**Given problem**
Copy the listing verbatim, starting at the line that contains "Locate an element" and ending at the line that contains "coordinates (12, 390).".

**Stored data**
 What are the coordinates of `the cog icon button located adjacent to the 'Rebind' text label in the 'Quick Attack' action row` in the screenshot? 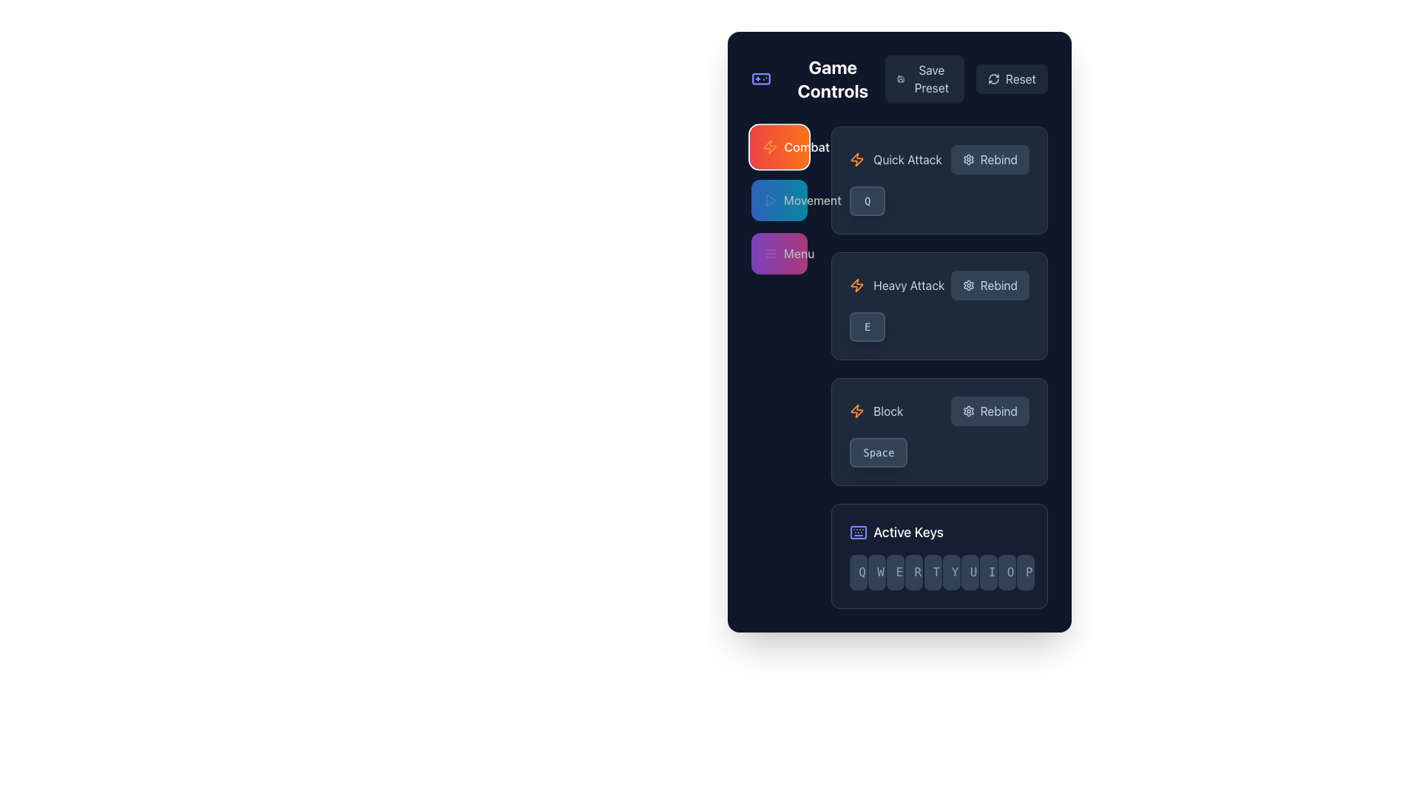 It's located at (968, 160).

--

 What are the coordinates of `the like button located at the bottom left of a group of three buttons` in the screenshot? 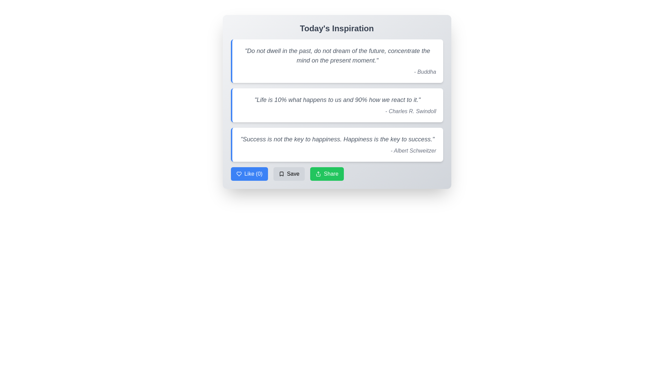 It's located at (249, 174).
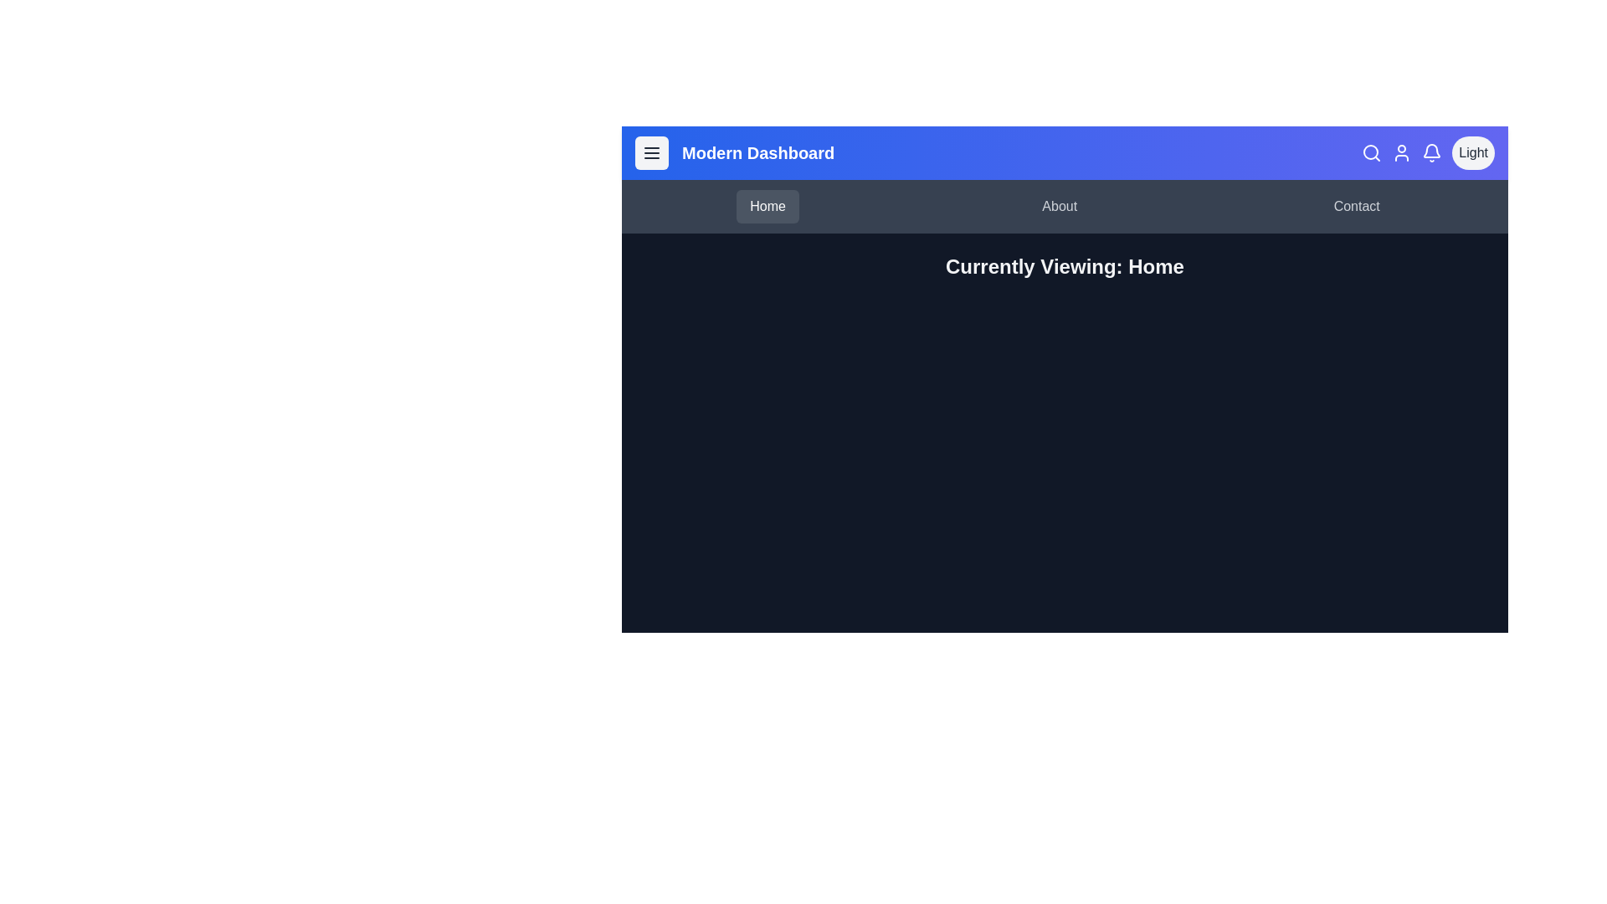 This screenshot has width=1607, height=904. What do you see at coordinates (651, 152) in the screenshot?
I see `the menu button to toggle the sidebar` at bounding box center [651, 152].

--

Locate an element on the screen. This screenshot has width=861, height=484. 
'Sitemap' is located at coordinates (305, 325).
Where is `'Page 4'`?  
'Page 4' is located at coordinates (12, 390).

**Solution to this task**
Locate an element on the screen. This screenshot has width=861, height=484. 
'Sitemap' is located at coordinates (305, 325).
Where is `'Page 4'`?  
'Page 4' is located at coordinates (12, 390).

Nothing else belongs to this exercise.